[Date Prev][Date Next][Thread Prev][Thread Next][Date Index][Thread Index]

Re: about reachability detection draft




El 14/08/2005, a las 21:57, Iljitsch van Beijnum escribió:

Ok, the long awaited reply:

On 16-jul-2005, at 17:49, marcelo bagnulo braun wrote:

In section 2 it is stated that:

- In the second model, a host can only detect problems in the receiving
direction so it must depend on the correspondent to detect problems
in the other direction

[this is what I called forced bidirectional or FBD in the slides]

I think it is important to consider one step further then. I mean, what can a host possibly do when he detects an outage in the incoming path? If a host detects an outage in the outgoing path, he can change the address pair that he is using to send packets and see if it solves the problem, but what can he do if he detects an outage in the incoming path? I guess that the only option would be to notify the correspondent node about the failure so that the correspondent uses an alternative path (Note that we are asuming the the case of unidirectional connectivity is possible)
So i guess that this mode needs an additional message informing the failure, which needs to be taken into account when comparing the options.

Well, the idea is that when there is actually a failure in the active path, it's likely that there will be failures in one or more of the backup paths too. So in my opinion, it doesn't make sense to switch to a new path blindly. So we must first test any path we may want to switch to.

i fully agree with this... but i dont understand how this is related with my comment above though



Now one of two things can happen:

1. the candidate path doesn't work either -> timeout, try another
2. the candidate path works -> we can communicate with the correspondent


If there is any connectivity left, eventually we'll end up in situation 2, and the fact that we're sending the correspondent these test packets (which are different from the regular ones that we send when we thing there is still connectivity, see below) tells the correspondent that something is wrong, so the correspondent starts sending test packets in our direction too.


let me see if i get this
Suppose that A is communicating with B
Suppose that we are using FBD so that a given frequency of packets (data or just signaling) is guaranteed by the shim in each direction


Suppose now that A stops receiving packets. This implies a failure in the B->A path.

Now are you assuming that when A stops receiving packets A should try with alternative paths?
I am not sure this is good approach, since the path A->B may be working properly.. moreover, maybe this path A->B is the only one working.

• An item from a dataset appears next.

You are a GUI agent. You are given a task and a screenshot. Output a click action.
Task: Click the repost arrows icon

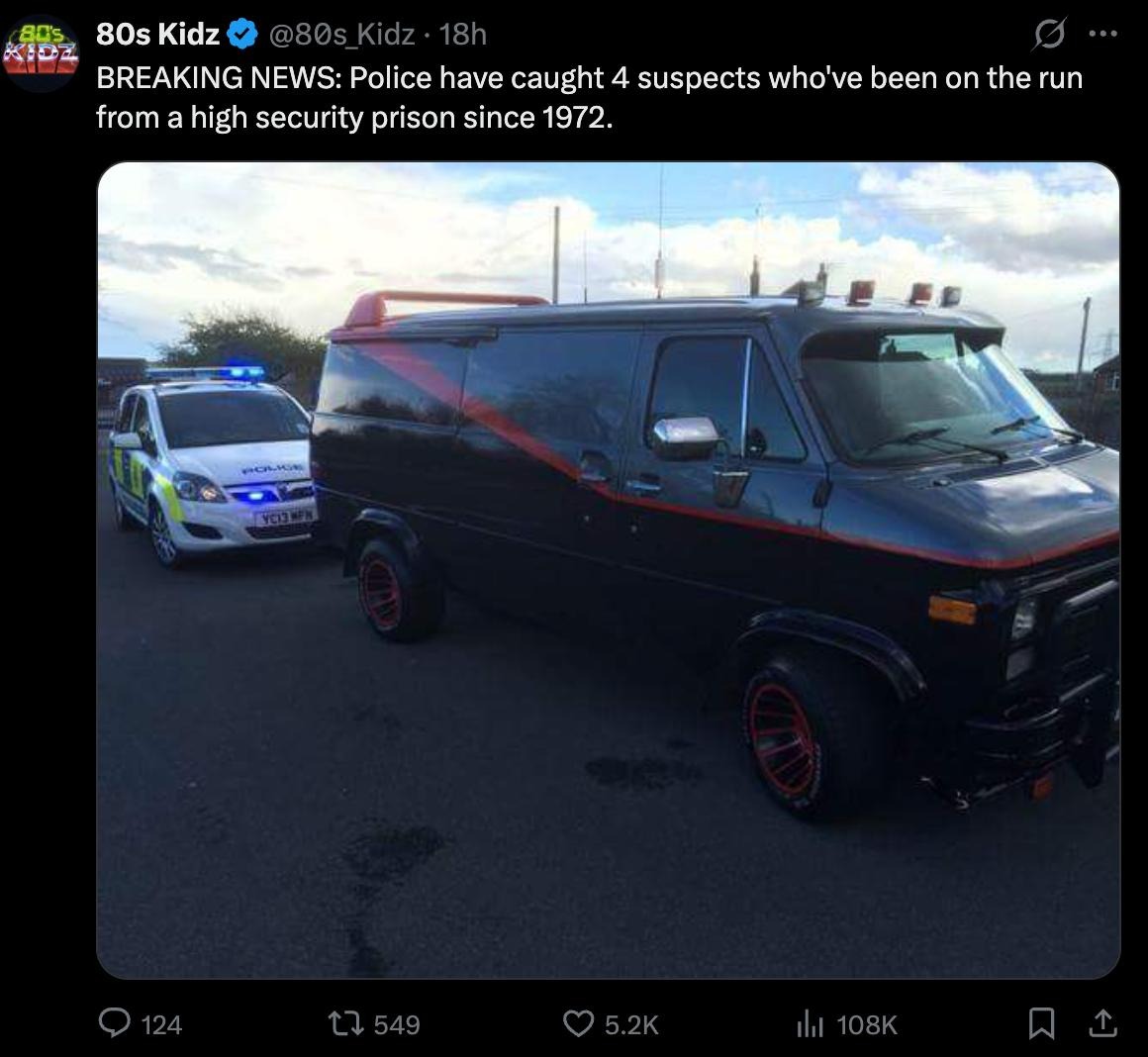345,1023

I mean, if A tries alternative paths when the B->A path fails, basically we are assuming bidirectional connectivity, and we wouldn't be considering the unidirectional connectivity case, right?

As i see the FBD mechanism would be the following:

A and B are communicating
they are using FBD
A stops receiving packets

So, A informs B that the B->A path has failed (this implies some form of signaling from A to B, which is likely to be required to be somehow reliable, which is why i see a potential difficulty here)

A continues using the path from A->B while B starts exploring alternative paths

The reason I think we need two types of test packets is because in the situation where there is a large number of address pairs with unknown reachability and/or RTT, we need to do extra work to make sure that when A sends (for instance) a probe A2 -> B3, which makes it to B, but there is only connectivity from B to A over B1 -> A4, it's unlikely that B1 -> A4 is the first pair B tries, so B needs to include reports about what it got from A in all of its packets.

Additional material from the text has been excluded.